Le Czar gouverne ses états avec un sceptre de fer : arbitre de la vie & de la mort, sa volonté est sans appel. Cette autorité sans bornes, loin d'être odieuse à ses sujets, semble être fort de leur goût. Plus le prince a de pouvoir, plus ils le croient près de la divinité. Quand on interroge un Russe sur une chose qu'il ignore : Il n'y a que Dieu &le Czar qui le sache, répond-il à l'instant.
Et la puissance limitée des rois d'Angleterre n'est-elle pas pour les Français un chapitre intarissable de mauvaises plaisanteries ? Les Anglais eux-mêmes ne sont pas exempts de ces petitesses.
On rapporte qu'Edgar voulant aller à la chasse par eau de Chester à l'abbaye de St.-Jean-Baptiste ; obligea huit rois, ses tributaires, de conduire sa barque. Les historiens Anglais sont charmés de compter dans le nombre Kennal, roi d'Écosse, & les historiens Écossais s'opiniâtrent à nier ce fait. Hume, hist. d'Angl.
(4) La maxime des Tories.
(5) Les Français sont tellement imbus de ces préjugés, qu'ils ne considèrent jamais dans les entreprises publiques que la gloire du monarque.
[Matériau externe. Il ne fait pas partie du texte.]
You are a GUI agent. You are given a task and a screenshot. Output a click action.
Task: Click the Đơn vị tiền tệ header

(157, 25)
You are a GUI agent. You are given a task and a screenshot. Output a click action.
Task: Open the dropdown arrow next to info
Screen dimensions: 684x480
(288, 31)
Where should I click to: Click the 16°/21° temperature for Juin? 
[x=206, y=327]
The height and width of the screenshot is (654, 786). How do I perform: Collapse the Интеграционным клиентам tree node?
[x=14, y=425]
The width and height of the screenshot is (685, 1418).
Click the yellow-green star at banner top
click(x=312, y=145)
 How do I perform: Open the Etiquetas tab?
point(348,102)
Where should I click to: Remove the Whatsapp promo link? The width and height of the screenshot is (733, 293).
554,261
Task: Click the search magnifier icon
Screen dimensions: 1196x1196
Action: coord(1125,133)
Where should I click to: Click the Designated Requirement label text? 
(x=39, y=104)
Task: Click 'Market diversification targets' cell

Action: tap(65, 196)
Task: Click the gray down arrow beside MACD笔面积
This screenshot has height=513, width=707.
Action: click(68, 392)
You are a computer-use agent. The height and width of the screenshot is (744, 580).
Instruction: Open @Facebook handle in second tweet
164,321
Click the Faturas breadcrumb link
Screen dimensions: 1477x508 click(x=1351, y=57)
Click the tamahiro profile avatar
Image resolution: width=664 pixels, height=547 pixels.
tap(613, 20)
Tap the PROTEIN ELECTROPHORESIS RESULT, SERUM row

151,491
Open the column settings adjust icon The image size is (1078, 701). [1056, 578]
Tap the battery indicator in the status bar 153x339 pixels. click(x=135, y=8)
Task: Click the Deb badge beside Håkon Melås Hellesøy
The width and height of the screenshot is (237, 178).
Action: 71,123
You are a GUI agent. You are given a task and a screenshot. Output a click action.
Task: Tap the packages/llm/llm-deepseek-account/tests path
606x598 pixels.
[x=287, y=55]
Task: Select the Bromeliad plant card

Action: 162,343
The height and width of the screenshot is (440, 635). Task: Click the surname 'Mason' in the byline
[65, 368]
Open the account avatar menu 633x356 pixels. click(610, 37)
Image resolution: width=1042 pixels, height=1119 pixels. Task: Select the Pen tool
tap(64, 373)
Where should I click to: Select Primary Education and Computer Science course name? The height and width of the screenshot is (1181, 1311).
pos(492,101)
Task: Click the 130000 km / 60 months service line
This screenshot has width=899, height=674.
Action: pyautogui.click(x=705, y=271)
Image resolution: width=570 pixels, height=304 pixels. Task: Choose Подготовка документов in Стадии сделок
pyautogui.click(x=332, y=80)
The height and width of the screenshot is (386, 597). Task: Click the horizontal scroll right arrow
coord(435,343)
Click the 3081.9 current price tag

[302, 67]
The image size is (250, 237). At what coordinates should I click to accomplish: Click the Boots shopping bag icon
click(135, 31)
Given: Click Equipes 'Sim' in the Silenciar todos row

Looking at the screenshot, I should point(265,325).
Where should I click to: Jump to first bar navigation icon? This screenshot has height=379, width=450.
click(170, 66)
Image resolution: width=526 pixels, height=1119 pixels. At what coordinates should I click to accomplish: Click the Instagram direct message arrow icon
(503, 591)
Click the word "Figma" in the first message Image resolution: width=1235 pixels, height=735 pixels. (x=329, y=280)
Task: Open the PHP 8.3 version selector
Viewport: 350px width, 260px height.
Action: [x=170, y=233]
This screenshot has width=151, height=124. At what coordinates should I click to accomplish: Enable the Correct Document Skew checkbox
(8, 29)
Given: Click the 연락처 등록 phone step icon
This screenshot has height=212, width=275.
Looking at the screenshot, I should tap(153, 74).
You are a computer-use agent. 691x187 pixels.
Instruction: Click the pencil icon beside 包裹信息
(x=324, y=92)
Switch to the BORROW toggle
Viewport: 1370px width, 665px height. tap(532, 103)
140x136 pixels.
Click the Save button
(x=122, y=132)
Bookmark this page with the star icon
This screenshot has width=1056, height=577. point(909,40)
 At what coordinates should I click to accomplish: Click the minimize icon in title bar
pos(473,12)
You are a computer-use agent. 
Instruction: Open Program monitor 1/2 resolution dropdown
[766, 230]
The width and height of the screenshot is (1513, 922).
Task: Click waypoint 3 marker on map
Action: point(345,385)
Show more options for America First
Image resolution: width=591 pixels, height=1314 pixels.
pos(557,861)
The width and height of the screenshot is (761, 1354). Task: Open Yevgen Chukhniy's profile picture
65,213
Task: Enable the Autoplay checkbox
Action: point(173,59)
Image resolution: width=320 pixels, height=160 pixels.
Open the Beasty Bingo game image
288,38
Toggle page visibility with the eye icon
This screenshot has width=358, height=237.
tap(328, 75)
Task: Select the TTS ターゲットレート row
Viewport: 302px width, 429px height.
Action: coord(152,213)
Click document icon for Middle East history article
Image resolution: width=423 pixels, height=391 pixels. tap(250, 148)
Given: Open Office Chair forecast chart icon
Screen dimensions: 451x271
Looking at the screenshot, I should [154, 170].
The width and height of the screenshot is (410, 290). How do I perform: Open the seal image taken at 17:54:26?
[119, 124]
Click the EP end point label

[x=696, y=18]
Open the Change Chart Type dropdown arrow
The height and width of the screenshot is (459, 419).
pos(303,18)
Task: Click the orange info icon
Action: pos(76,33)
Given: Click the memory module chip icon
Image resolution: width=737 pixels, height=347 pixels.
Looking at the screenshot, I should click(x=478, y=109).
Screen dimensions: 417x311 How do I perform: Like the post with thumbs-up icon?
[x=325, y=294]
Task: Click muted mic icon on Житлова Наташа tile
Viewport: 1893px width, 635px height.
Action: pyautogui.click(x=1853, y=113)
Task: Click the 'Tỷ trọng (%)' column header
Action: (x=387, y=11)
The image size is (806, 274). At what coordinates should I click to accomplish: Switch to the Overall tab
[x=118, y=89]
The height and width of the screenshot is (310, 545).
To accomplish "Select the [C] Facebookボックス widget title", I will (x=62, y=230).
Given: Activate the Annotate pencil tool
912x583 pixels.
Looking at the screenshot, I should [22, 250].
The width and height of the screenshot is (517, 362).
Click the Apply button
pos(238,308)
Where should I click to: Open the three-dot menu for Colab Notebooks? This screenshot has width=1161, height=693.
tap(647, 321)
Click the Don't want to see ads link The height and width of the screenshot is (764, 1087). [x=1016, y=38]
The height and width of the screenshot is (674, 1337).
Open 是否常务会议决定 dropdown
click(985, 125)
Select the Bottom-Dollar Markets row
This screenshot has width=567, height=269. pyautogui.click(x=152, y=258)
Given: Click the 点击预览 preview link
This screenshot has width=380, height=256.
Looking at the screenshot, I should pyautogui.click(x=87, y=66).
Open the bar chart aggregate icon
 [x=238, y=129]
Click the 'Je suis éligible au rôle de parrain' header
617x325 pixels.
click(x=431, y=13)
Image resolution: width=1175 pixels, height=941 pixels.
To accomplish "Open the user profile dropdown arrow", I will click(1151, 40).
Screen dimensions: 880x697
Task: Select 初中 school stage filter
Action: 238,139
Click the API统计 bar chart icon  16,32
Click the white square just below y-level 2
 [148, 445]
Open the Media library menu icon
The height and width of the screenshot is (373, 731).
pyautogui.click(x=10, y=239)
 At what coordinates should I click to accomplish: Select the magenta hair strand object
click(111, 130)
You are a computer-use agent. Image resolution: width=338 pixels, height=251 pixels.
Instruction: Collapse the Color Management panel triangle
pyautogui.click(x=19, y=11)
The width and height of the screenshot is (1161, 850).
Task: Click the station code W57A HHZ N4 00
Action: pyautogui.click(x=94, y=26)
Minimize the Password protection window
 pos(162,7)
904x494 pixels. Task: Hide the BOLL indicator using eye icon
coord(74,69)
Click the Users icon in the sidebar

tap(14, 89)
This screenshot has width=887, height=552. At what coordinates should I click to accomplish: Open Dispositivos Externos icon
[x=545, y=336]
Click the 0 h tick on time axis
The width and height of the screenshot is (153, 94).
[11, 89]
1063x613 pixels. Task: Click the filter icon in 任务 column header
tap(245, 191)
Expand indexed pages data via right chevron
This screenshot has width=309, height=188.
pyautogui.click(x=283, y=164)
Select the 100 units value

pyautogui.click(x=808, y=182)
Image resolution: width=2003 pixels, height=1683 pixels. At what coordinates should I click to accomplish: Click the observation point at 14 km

(6) Les Castillans se piquent d'une fidélité inviolable pour leur roi. Lorsque l'empereur Joseph voulut détrôner Philippe V, & que ses armes firent proclamer dans Madrid l'archiduc roi d'Espagne, personne ne répondit aux acclamations de la soldatesque ; les paysans & les citadins assommaient a la brune les soldats qu'ils rencontraient ; les chirurgiens empoisonnaient les blessés dans les hôpitaux , les courtisanes infectaient à dessein les vainqueurs ; les curés &les paroissiens s’enrégimentaient d'eux-mêmes, & volaient au secours de Philippe ; les évêques se mettaient à la tête des moines, & jusqu'aux femmes combattaient pour leur roi. Abr. chron. de l'hist. d'Esp.